**WORK INSTRUCTION**
Gather each line of the records where "agent" appears.
++++ DATASET EXTRACT ++++
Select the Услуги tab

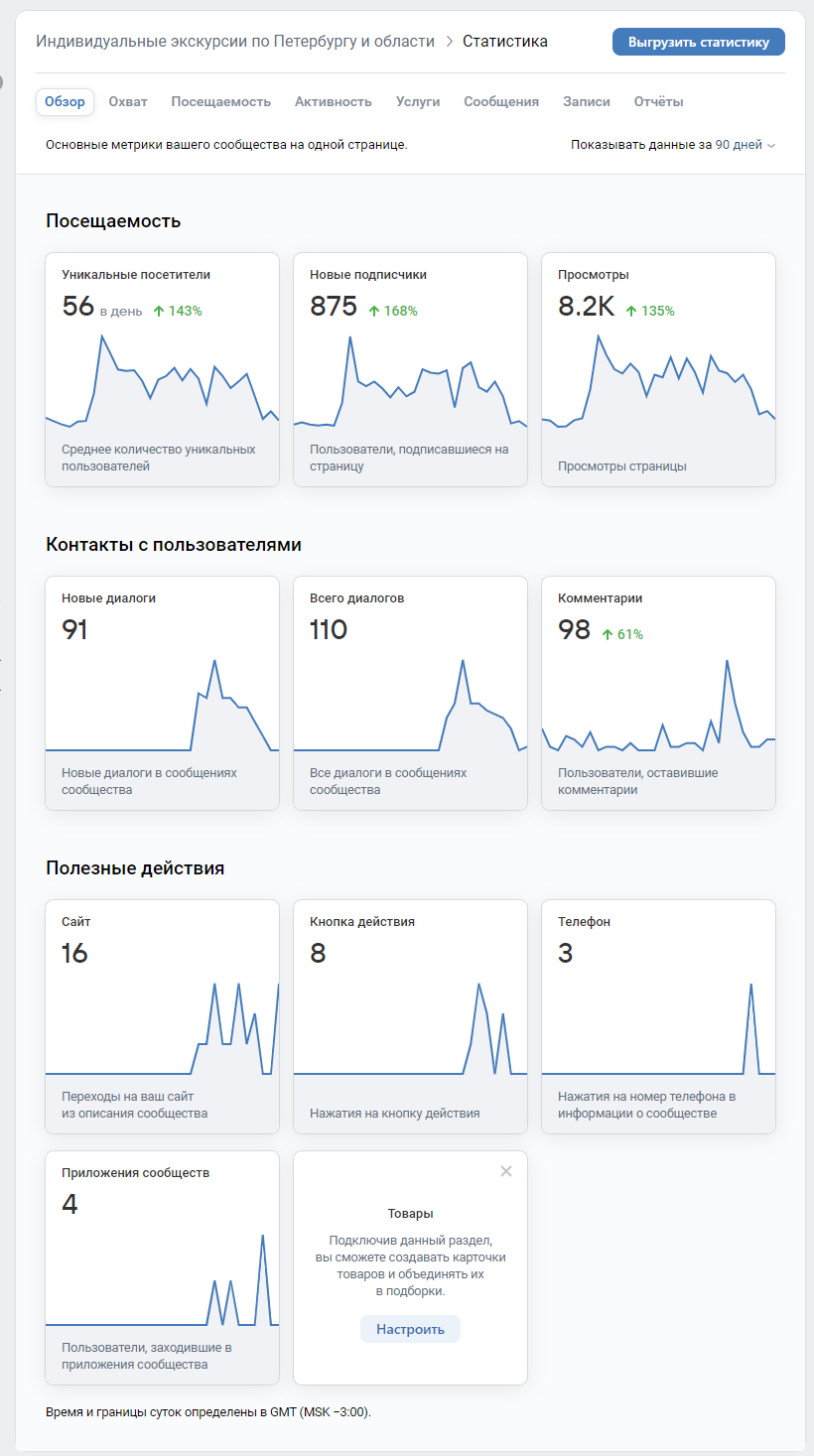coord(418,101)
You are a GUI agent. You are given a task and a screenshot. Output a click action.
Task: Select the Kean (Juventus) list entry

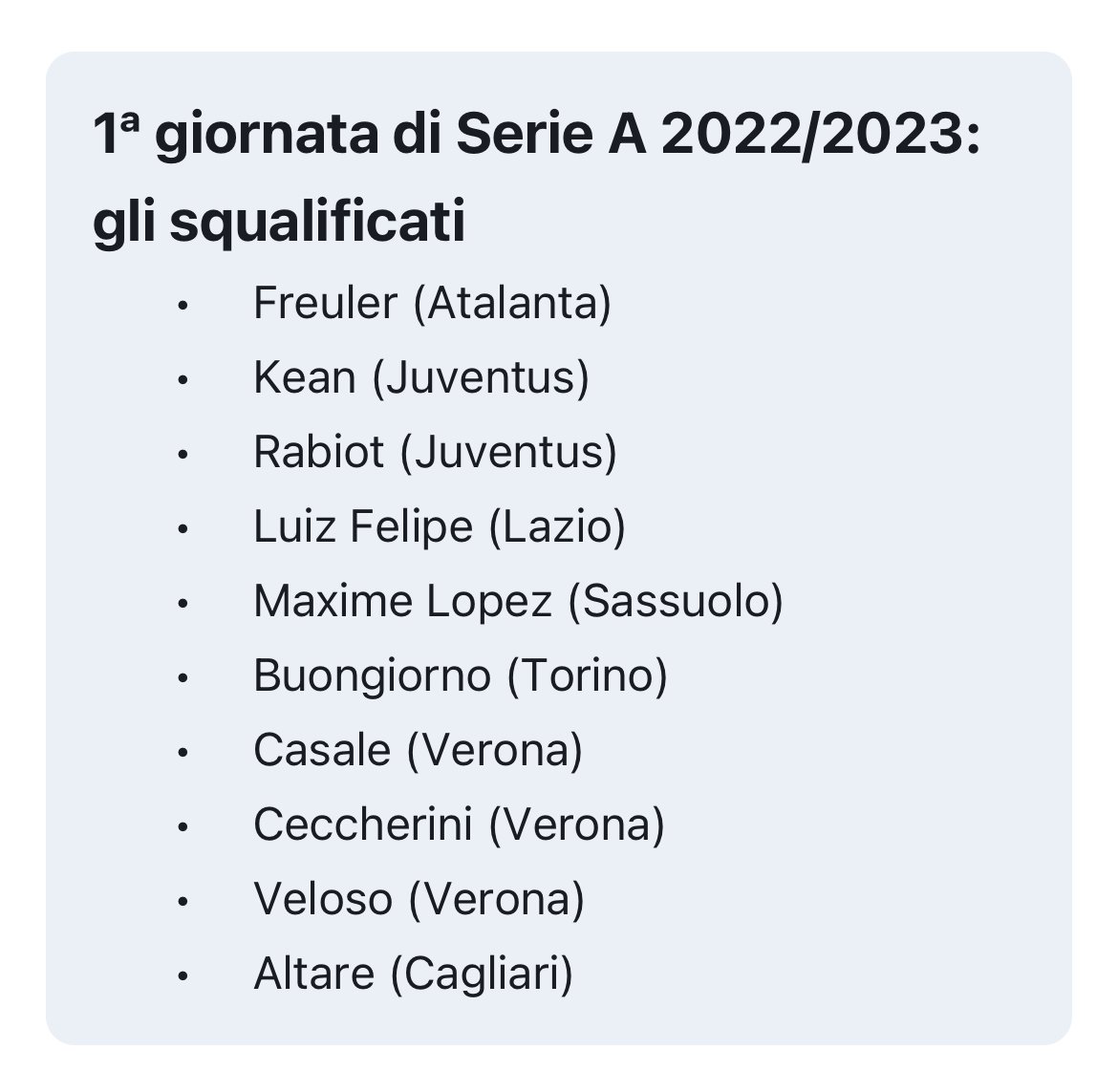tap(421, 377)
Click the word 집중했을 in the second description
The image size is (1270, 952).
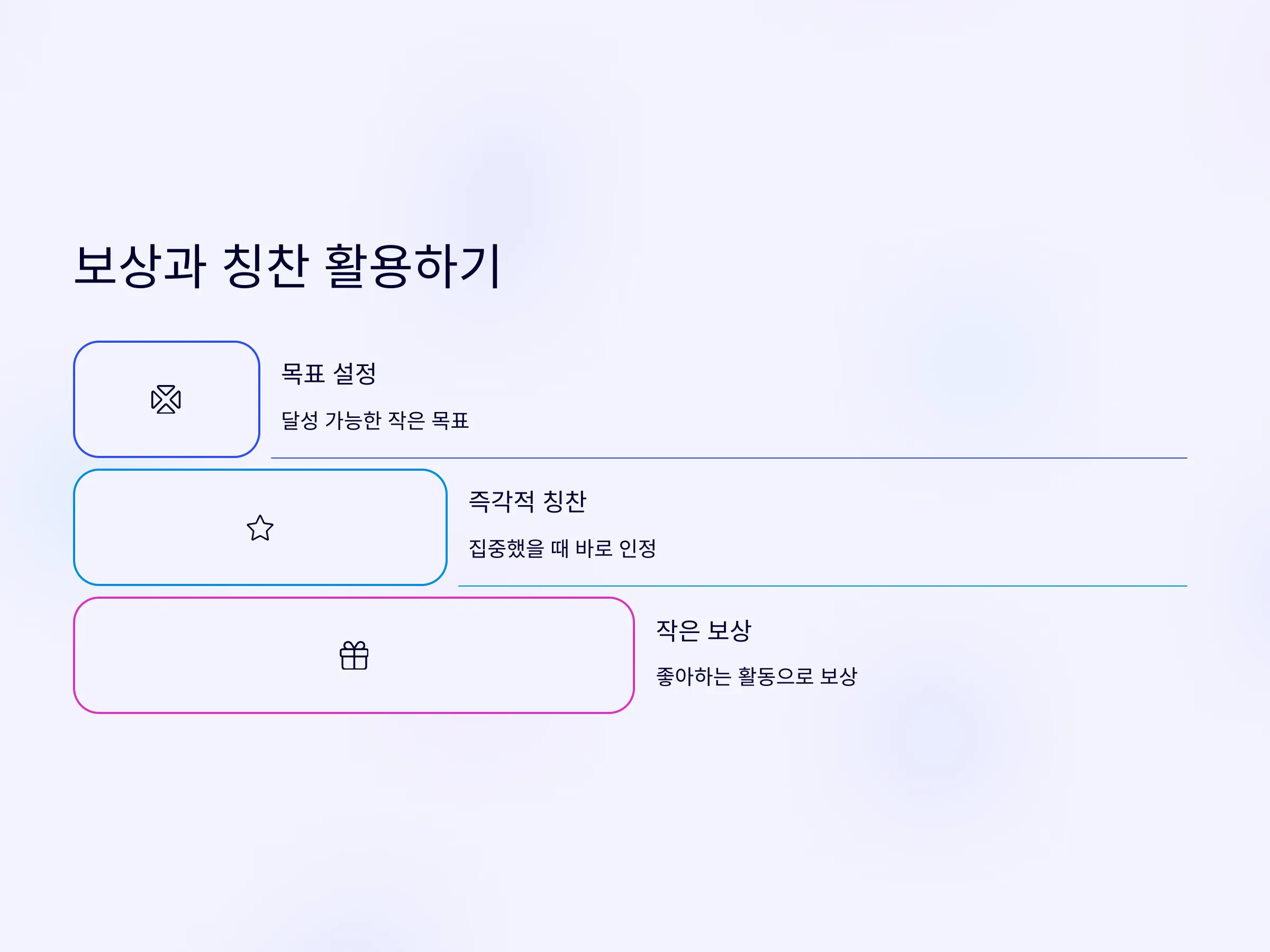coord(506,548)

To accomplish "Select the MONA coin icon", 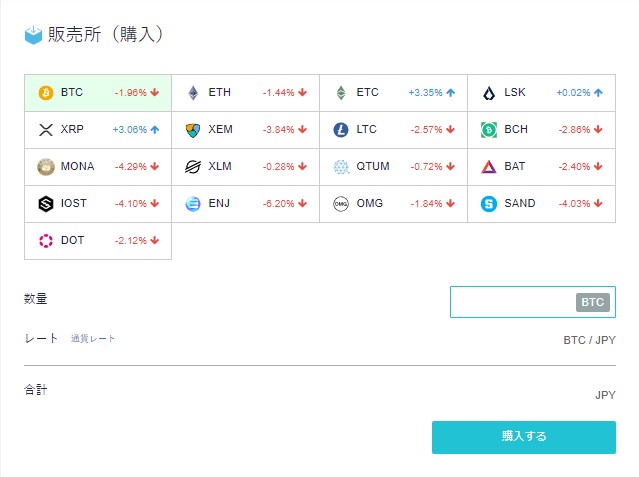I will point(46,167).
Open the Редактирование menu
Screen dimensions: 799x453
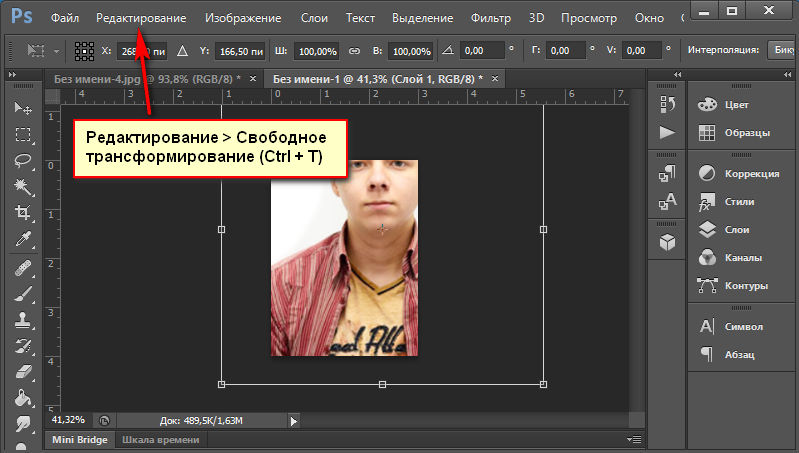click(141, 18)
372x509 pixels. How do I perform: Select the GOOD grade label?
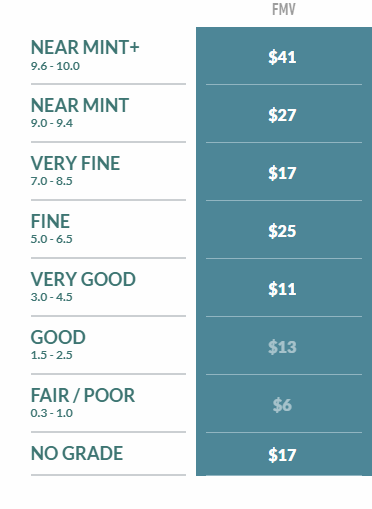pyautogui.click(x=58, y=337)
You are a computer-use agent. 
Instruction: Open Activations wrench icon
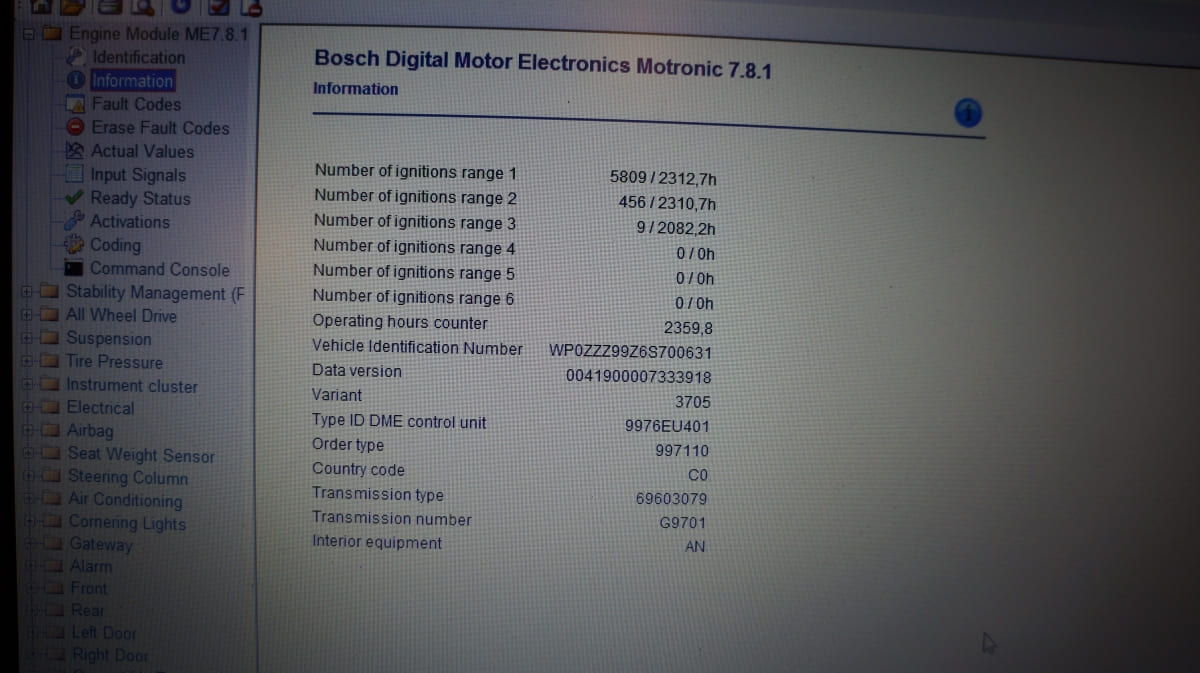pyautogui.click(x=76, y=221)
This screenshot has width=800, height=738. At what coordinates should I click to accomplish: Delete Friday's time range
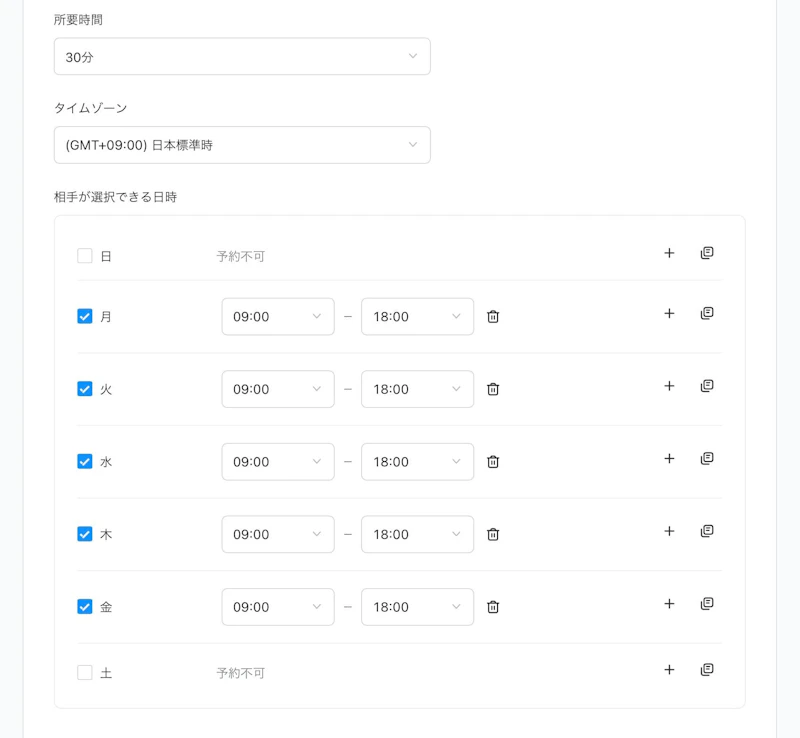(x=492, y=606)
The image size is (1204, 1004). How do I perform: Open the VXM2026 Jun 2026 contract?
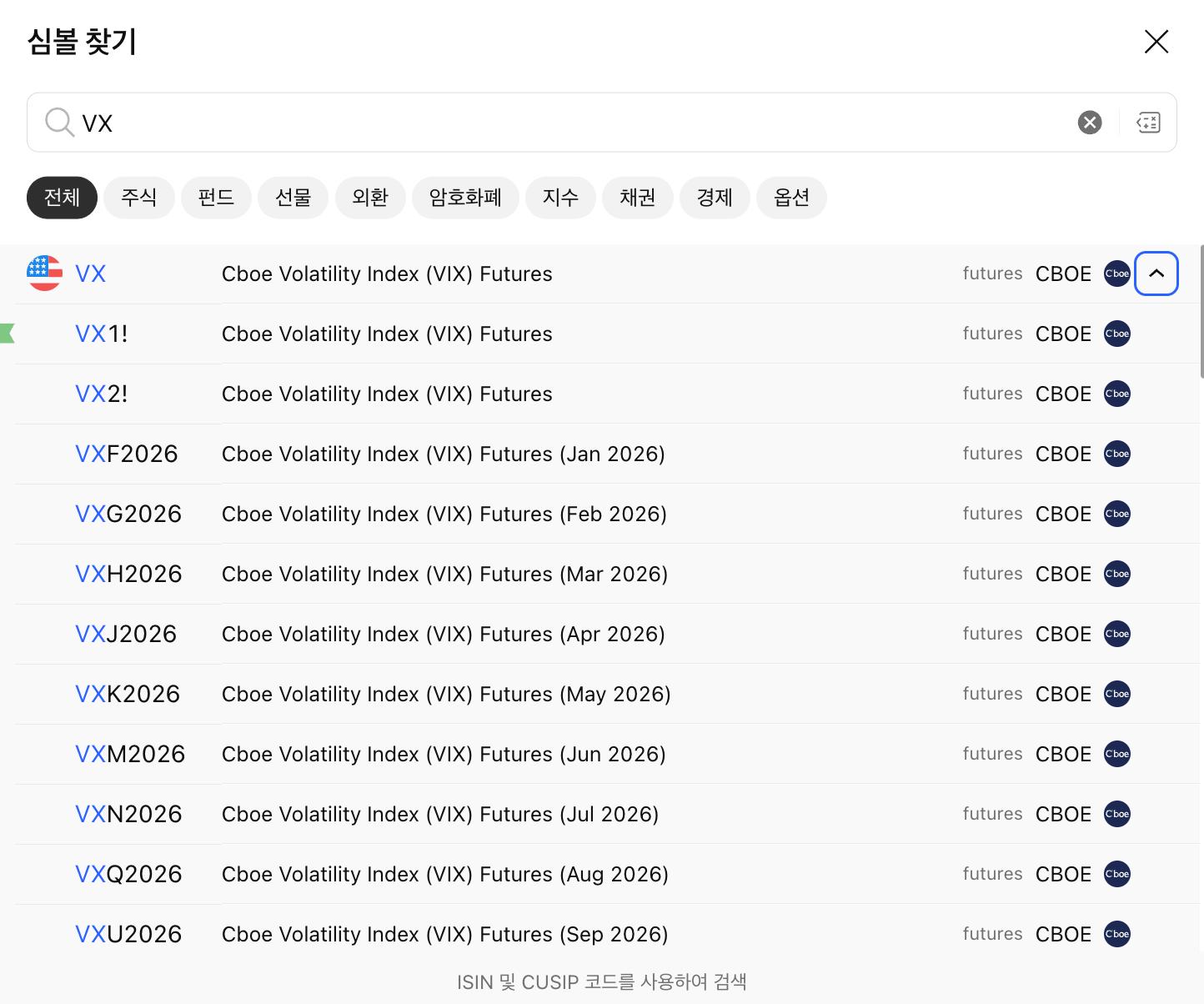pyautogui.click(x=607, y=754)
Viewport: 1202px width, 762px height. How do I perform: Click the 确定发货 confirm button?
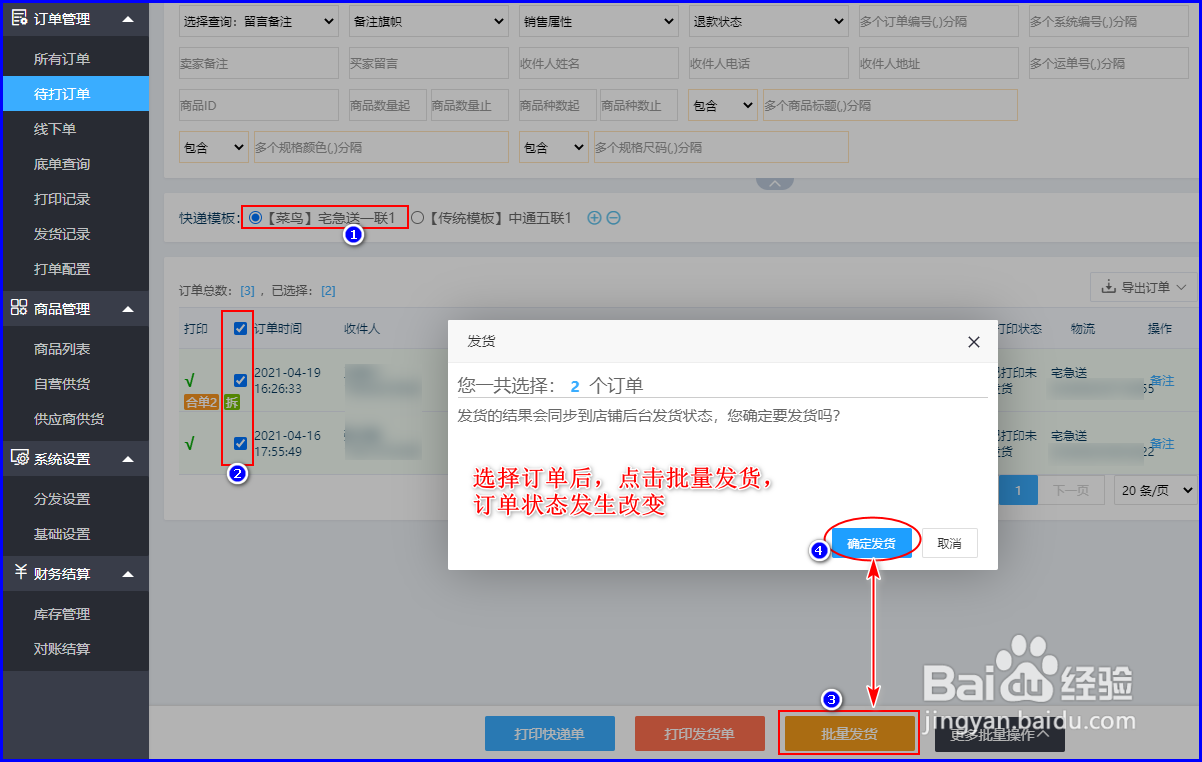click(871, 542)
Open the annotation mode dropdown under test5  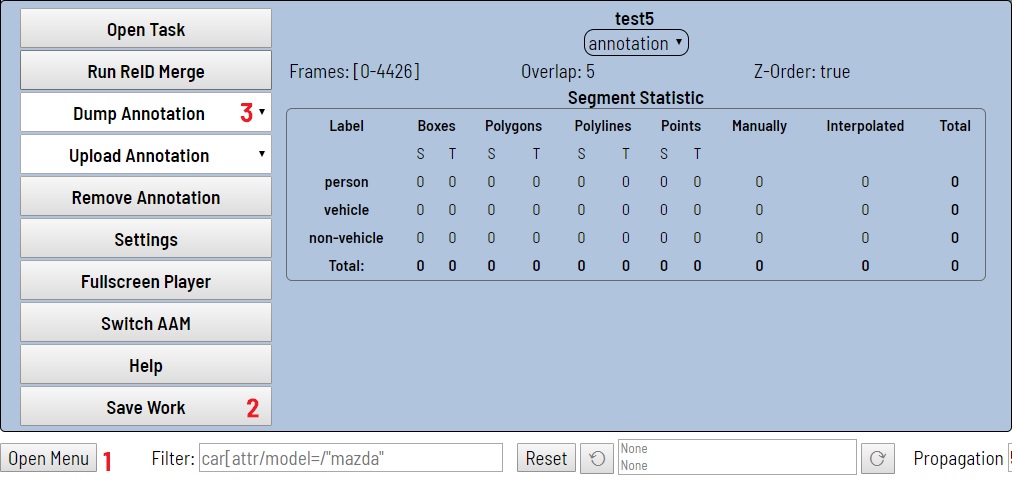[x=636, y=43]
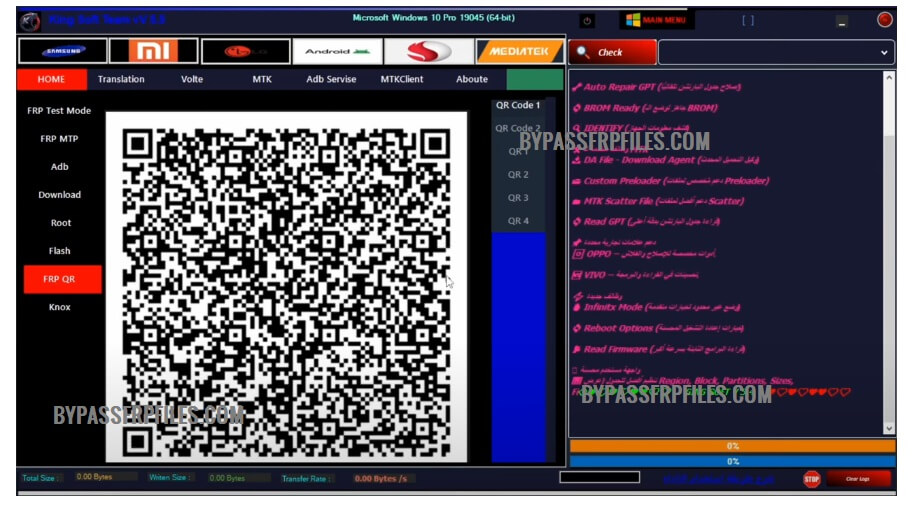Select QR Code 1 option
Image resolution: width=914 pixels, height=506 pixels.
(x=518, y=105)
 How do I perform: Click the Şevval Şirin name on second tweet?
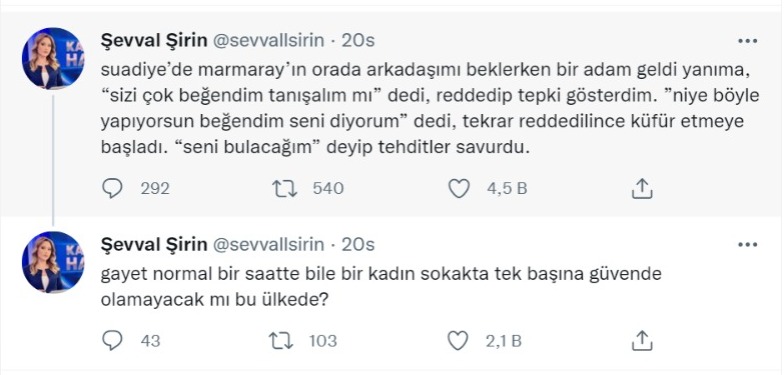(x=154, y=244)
++++
**ANSWER SPACE**
You are a GUI agent. You are given a task and a screenshot. Output a click action.
You are a computer-use agent. 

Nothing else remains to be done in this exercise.